Top insurance industry groups are imploring the Trump administration to delay a comment period on a proposed rule that would force payers to provide real-time out-of-pocket cost estimates.
America’s Health Insurance Plans and the Blue Cross Blue Shield Association wrote to the Trump administration seeking a 90-day delay to a comment period for the proposed rule released last month. Comments are due in January, and the groups want the period postponed until April.
Because insurers believe the rule will cause “significant disruption” to healthcare markets, the groups “are concerned that development of thoughtful, constructive comments will not be possible under the current 60-day timeframe,” the letter, released Wednesday, said.
Last month, the Treasury, Labor and Health and Human Services departments released a proposed rule that requires insurers to give personalized, real-time estimates of expected out-of-pocket costs to patients. It would also require insurers to publicly post the rates for in-network providers, devices and drugs including historic spending amounts on out-of-network providers.

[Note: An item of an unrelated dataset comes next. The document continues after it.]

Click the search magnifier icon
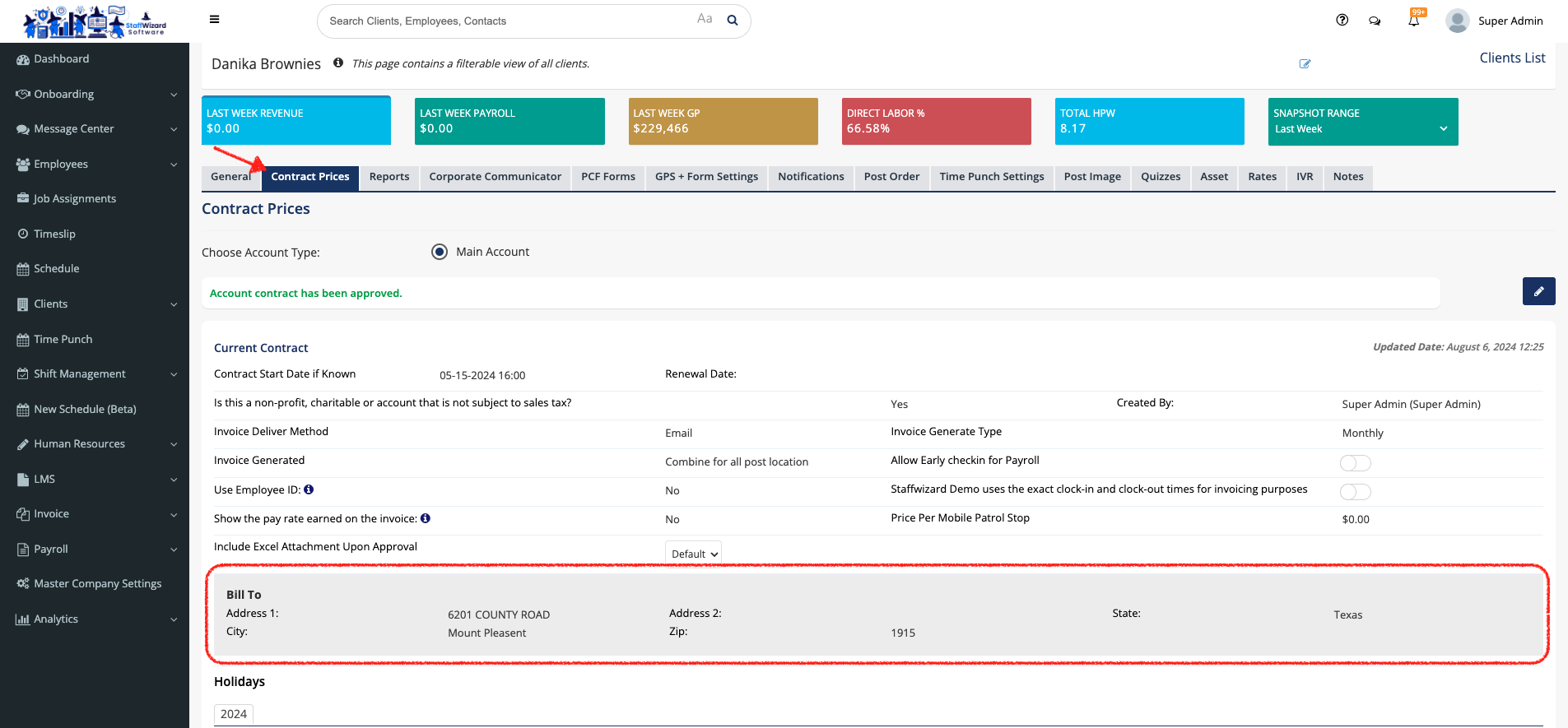(x=732, y=21)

Insurers balked at the bulk of information the agencies are requesting.
“The sheer volume of data that the government is proposing health plans disclose is staggering—dollar amounts for every single item or service, for every single provider and facility, for every single individual and employer plan,” the letter to the three agencies said.
The rule also asks for feedback on how the new regulations will affect value-based care arrangements such as accountable care organizations. Both payers and providers have sharply criticized several moves by the Trump administration to boost price transparency.
A group of hospitals announced Wednesday a lawsuit against the administration to stop a final rule requiring facilities to post payer-negotiated rates for certain hospital services.